Chapter 2
The crushing dark of the Boneyard offered little in the way of comfort. Jace’s submersible, the *Sea Serpent*, coughed and sputtered, its ancient hydraulics groaning with every adjustment of the manipulator arm. The pressure outside was a physical weight, pressing against the reinforced viewport, a constant reminder of the immense power of the abyss. He scraped another jagged piece of hull plating, the claw grinding with a metallic shriek that vibrated through the deck. Another day, another haul of scrap metal destined for the recycling vats of Hy’dra. His father’s legacy: a rusted-out sub and a mountain of debt.
He squinted at the sonar feed, the green lines a familiar, disheartening pattern. Mostly inert debris, the ghosts of a thousand forgotten voyages. He’d been chasing whispers of treasure for years, ever since Nami—or whatever it was—had flickered to life inside him, a symphony of impossible colors and a chorus of alien thought. But treasure didn’t pay the docking fees. Treasure didn’t keep the oxygen scrubbers humming. Scrap did. Barely.
“Come on, you rusted relic,” he muttered, coaxing the arm to snag a particularly stubborn piece of bulkhead. His fingers, raw and calloused from endless repairs, flexed on the joystick. The constant chill of the sub seeped into his bones, a damp, perpetual dampness that clung to everything. He’d long since stopped trying to shake it.
Then, something flickered on the periphery of the sonar. Not the solid, predictable signature of bulk metal, but a wavering, almost hesitant blip. It was small, deep, and pulsed with an energy Jace hadn’t encountered before. His breath hitched. His father, a man consumed by oceanic secrets, had drilled into him the importance of anomalies. “The ocean doesn’t lie, Jace,” he’d often said, his voice echoing with the same wonder Jace now felt. “It just speaks in a language you haven’t learned yet.”
He adjusted the gain, the blip sharpening. It was emitting a low-frequency hum, a resonant vibration that seemed to tickle the edges of his awareness, not just through the audio sensors, but deep within his skull. A faint, ghost-like kaleidoscope of sapphire and gold bloomed behind his eyes, the familiar prelude to one of Nami’s… outbursts. He’d learned to live with them, to ride the synaptic waves, but they always left him disoriented, a little raw.
“What are you?” he murmured, leaning closer to the screen. The signal was persistent, unlike the transient echoes of passing currents. It was a beacon, a hidden signal in the vast, silent graveyard of the sea. His financial desperation warred with the insatiable curiosity that was as much his inheritance as the *Sea Serpent*. Opportunity, his father had called it. A chance to pull something more than just twisted metal from the depths.

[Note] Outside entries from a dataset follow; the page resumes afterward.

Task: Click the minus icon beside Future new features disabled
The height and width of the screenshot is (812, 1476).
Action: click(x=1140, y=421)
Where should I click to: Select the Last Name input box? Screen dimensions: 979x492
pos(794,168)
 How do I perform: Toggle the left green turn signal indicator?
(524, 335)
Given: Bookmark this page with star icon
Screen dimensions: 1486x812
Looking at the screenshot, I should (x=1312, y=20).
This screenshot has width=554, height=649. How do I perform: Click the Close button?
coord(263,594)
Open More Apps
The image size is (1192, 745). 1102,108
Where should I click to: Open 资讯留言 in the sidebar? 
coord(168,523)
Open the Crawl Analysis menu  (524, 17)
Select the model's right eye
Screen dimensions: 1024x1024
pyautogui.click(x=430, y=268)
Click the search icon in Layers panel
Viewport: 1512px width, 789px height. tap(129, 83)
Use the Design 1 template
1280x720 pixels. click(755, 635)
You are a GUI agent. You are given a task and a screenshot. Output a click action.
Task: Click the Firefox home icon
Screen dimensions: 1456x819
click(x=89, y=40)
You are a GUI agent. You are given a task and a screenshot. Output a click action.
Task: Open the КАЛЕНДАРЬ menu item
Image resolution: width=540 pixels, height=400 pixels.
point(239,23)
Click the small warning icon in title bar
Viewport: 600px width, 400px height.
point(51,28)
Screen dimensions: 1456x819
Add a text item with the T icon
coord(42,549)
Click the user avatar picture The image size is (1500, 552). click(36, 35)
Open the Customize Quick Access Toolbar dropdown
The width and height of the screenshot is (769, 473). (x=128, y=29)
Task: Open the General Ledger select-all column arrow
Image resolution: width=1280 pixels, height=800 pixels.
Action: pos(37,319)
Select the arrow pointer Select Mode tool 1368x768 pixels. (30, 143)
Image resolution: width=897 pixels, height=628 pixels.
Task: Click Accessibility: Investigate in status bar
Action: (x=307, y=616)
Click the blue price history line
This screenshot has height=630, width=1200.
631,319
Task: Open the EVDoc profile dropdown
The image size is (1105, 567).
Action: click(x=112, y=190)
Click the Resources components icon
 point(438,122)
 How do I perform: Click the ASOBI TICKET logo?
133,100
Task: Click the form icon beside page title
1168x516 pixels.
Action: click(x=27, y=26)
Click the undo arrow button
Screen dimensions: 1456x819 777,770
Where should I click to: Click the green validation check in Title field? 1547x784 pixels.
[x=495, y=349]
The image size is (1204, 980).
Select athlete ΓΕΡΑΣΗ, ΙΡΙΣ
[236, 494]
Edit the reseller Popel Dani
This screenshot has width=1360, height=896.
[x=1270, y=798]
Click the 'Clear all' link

He nudged the *Sea Serpent* forward, its thrusters whirring softly. The blip grew, resolving into a more defined shape. Not a wreckage, not exactly. It was sleek, compact, and utterly out of place amongst the jagged shards of forgotten freighters and the skeletal remains of ancient vessels. A surge of adrenaline, sharp and clean, cut through the grime and weariness. This was it. This was the whisper of something more.